It wouldn't surprise me if Capcom really is a racist company. Remember Dead Rising? Otis, the most annoying character in that game (and any other game I've played), is Black. Clearly this is a sign of Capcom's moral decay.
All sarcasm aside, some people are getting pretty miffed over the premise of Resident Evil 5, in which Chris Redfield returns to blow his way through the usual zombie (or zombie-like) mobs. The mobs in this RE happen to be Black because the game takes place in Africa. While the creators have assured us that the choice to use Africa is not one made out of prejudice but rather based on the notion of Africa being the cradle of life, GamePolitics proves that the message is not getting through.
Your Black Writers featured an article that addresses the "tragedy" that is Resident Evil 5, and its depiction of Africans as "savages and helpless imbeciles." Here's a brief excerpt from the piece:
The trailer featured a Caucasian male mutilating African villages, along with Africans. With the not-so ancient history of colonialism and neo-colonialism in Africa, the issue of racial insensitivity and indifference must be brought to the centerfold. This patent-reality must be interrogated excruciatingly to expose the silliness of those who claim the 21st century marked the dawn of a post-racial world.

** Activity **
In the passage about Resident Evil 5, why do the game's creators say they set it in Africa?

** Dataset content **

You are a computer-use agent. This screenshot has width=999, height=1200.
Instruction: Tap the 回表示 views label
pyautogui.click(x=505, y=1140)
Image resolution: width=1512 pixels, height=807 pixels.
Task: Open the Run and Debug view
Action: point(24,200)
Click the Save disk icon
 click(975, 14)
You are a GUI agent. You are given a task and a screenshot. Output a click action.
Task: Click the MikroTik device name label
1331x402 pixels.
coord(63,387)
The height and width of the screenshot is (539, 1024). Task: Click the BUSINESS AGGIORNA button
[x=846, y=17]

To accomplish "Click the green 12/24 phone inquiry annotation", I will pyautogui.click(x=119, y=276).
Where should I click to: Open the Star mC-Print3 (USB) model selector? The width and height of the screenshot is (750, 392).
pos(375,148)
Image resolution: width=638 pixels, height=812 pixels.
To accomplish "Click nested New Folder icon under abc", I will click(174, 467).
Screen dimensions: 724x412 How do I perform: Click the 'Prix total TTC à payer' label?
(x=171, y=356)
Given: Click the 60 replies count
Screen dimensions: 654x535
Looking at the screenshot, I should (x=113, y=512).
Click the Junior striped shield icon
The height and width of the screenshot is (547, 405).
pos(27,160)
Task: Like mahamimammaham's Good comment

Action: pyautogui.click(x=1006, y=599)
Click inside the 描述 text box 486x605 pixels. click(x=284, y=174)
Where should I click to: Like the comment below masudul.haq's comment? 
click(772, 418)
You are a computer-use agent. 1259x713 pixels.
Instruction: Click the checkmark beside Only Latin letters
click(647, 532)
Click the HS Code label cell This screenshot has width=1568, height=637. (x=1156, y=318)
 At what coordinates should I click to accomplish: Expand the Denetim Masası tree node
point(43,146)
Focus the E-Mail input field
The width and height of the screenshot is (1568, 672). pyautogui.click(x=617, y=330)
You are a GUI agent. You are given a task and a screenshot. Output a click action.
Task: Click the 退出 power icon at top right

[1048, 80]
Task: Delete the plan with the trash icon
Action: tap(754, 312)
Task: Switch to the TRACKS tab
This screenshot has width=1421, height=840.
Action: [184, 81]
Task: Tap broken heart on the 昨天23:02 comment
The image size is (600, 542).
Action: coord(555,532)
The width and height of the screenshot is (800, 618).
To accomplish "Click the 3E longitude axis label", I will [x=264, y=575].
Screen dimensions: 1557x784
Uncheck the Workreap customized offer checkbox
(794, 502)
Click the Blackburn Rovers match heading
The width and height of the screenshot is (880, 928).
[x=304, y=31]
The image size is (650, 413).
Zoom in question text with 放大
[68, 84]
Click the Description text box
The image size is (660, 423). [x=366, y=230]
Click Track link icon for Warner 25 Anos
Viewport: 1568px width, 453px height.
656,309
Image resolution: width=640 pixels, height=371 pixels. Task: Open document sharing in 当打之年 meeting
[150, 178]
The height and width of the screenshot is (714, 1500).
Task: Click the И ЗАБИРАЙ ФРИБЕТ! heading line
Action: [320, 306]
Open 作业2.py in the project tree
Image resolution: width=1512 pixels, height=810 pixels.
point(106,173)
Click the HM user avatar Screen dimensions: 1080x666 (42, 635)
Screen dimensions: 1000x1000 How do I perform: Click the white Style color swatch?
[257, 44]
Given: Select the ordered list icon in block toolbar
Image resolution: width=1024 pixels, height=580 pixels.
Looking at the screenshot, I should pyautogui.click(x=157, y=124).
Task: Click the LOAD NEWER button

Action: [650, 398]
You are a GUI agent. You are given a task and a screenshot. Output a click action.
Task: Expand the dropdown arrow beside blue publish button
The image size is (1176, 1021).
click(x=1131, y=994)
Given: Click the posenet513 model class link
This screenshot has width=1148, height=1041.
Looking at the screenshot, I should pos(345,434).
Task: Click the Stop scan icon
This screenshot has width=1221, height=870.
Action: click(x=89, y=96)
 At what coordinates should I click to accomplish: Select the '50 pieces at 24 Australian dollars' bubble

** Answer section **
They based the choice on the notion of Africa being the cradle of life, not on prejudice.